$$\mathrm{\Delta }{H}_{rxn}=\sum {\nu }_i\mathrm{\Delta }{H}_{f,i}$$

where $\mathrm{\Delta }{H}_{rxn}=$ heat of reaction at 298 K, ${\nu }_i=$ stoichiometric coefficient for component $i$, and $\mathrm{\Delta }{H}_{f,i}=$ heat of formation (enthalpy of formation) or species $i$ at 298 K.

$$\mathrm{\Delta }{H}_{reaction,T}=\mathrm{\Delta }{H}_{reaction,298}+{\int }_{298}^T\mathrm{\Delta }{C}_{P}dT$$

Heat capacity (J/(mol K)) can be of the form

$$C_{P,i}=A_i+B_{i}T+C_i{T}^2+D_i{T}^3$$

where $C_{P,i}$ is the heat capacity of component $i$, $A_i,B_i,C_i,and{D}_i$ are the constants for the heat capacity equation for component $i$, and $T$ is temperature in Kelvin.

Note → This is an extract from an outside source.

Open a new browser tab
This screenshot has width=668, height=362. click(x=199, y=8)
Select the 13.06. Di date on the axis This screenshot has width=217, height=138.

$$\mathrm{\Delta }{C}_P=\sum {\nu }_i{C}_{P,i}$$

$$\mathrm{\Delta }{H}_{reaction,T}=\mathrm{\Delta }{H}_{reaction,298}+\sum {\nu }_i{A}_i(T-298+\frac{\sum {\nu }_i{B}_i}{2}(T^2-298)+\frac{\sum {\nu }_i{C}_i}{3}(T^3-{298}^3)+\frac{\sum {\nu }_i{D}_i}{4}(T^4-298)$$

$$\mathrm{\Delta }{H}_{reaction,T}=\mathrm{\Delta }{H}_{C,reactant}^{\circ }–\sum \mathrm{\Delta }{H}_{C,product}^{\circ }$$

where $\mathrm{\Delta }{H}_{C,reactant}^{\circ }$ is the heat of combustion of a reactant at standard states, and $\mathrm{\Delta }{H}_{C,product}^{\circ }$ is the heat of combustion of a product at standard states.